Does it ever turn you on when a guy plays hard to get?
THE CASE STUDY
I ask this question because I was recently advising a very good male friend of mine (porn star name: Harry Berkeley) about how to follow up after he had a great first date with someone. "I'll send her a note to say I had fun, but then I'll play it cool and let the weekend go by before I ask her out again," he said.
Moi: "But you had a great time with her, right? And you really like her?"
"Affirmative and affirmative."
So I took my gigantic red rubber bat out and hit him over the head with it. Well, not really. But I did say, "Please, can you do me and all women everywhere a favor and just BE A MAN AND ASK HER OUT ON A SECOND DATE ASAP?"

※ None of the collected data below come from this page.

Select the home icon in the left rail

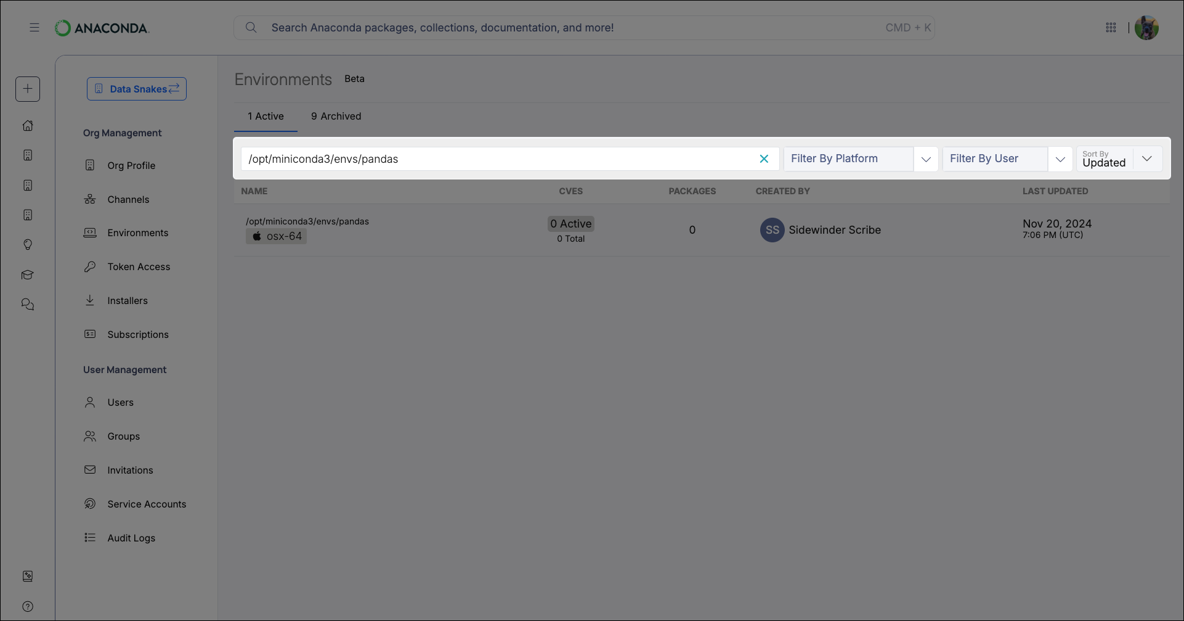(28, 125)
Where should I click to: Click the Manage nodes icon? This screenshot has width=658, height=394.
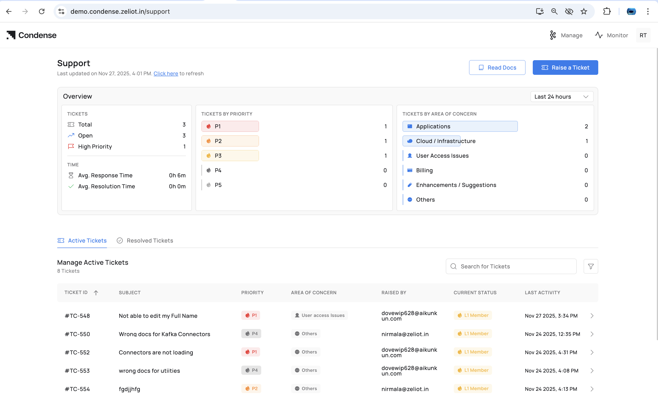(553, 35)

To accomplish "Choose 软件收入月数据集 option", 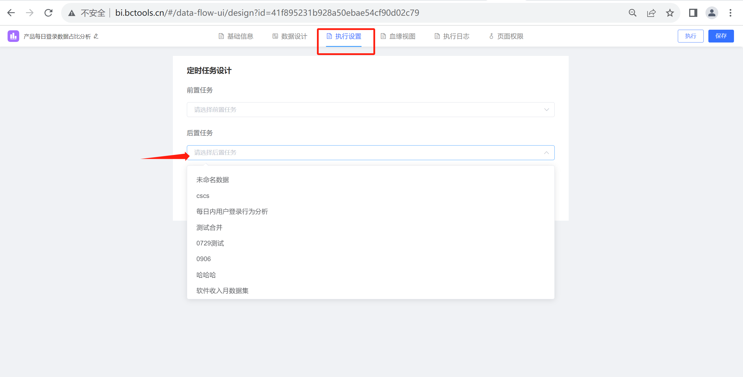I will [222, 291].
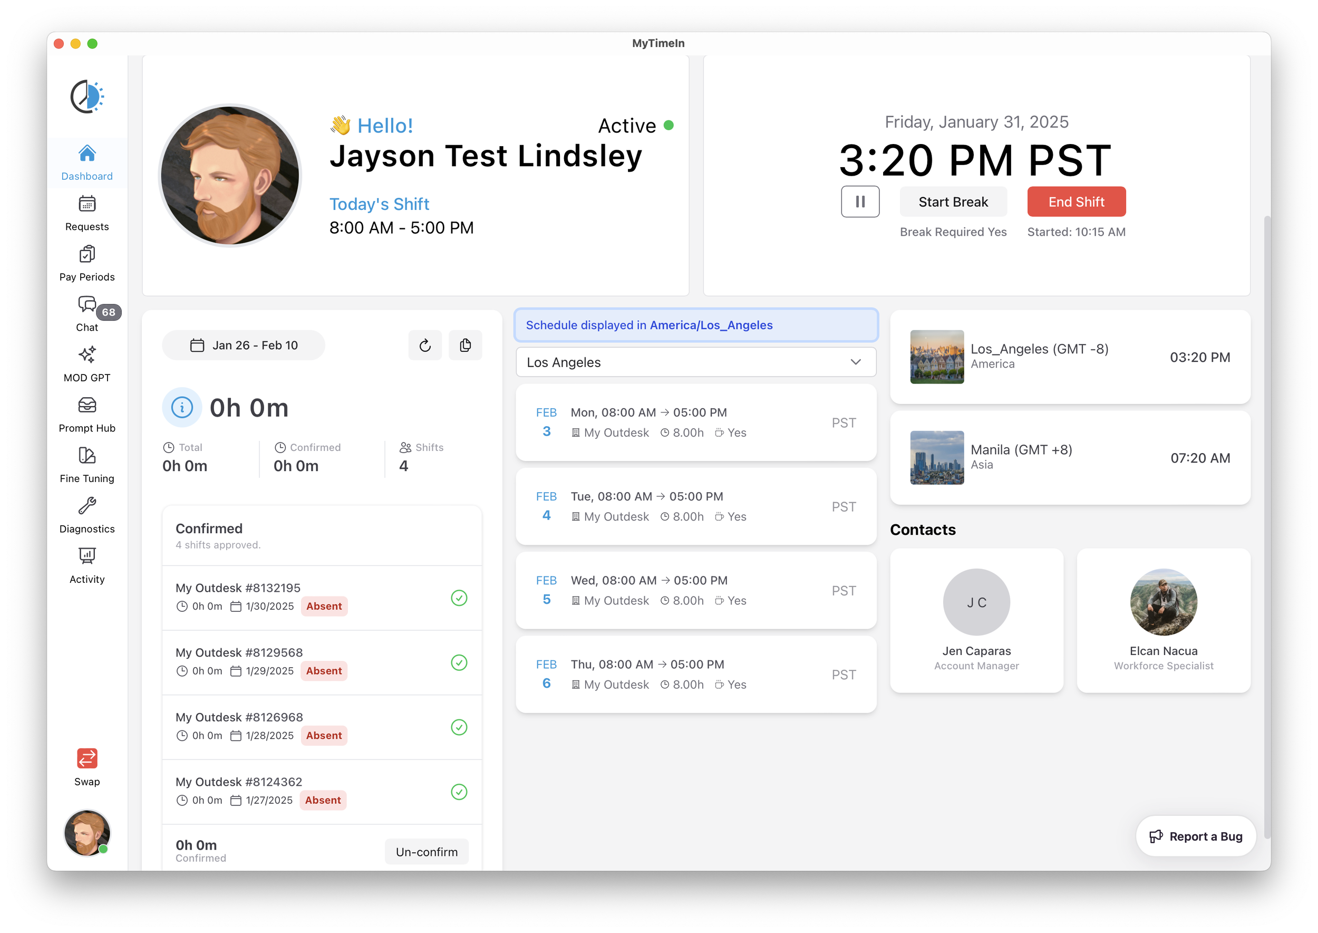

He protested, saying he thought he'd put himself in a better position if he hung back and made her wait for it.
ON MEN PLAYING HARD TO GET AFTER A GOOD DATE
My guess is this: No woman who is interested in finding a serious relationship will be more interested if a guy plays games. If anything, she'll be less interested.
When I have a date with a guy I'm really excited about, and he follows up in a lame, half-assed way — with an e-mail in which he doesn't ask me out again, for instance — it's a letdown and a turnoff. Games always suck, but even more so as I get older. Any guy who is playing them seems insecure, childish, and douchey.
Granted, at an earlier point in my life, such game-playing might have made me obsess more about when I'd hear from a guy. But it wouldn't have made me like the guy more. If anything, all the anxiety would have helped to ensure I felt like a complete crazy person, thereby more or less dooming the whole thing from the start.
ON MEN NOT PLAYING HARD TO GET AFTER A GOOD DATE
More importantly, if a date has gone pretty well and I'm thinking, "Yeah, I dunno if I like him, but I'd totally hang out with him again," I'm more likely to become more interested if a guy has the confidence and assurance to show his interest by not only following up in a timely way, but by extending a clear invitation to have a second date.
And if I don't feel very interested in a guy, I know that within two minutes of meeting him. And in a case like that, absolutely nothing — not playing hard to get, not following up confidently — will change my opinion.
The upswing of all this?
If anything is going to work in a guy's favor when it comes to initiating a healthy relationship, it's being confident enough to clearly ask for a second date very quickly after the first!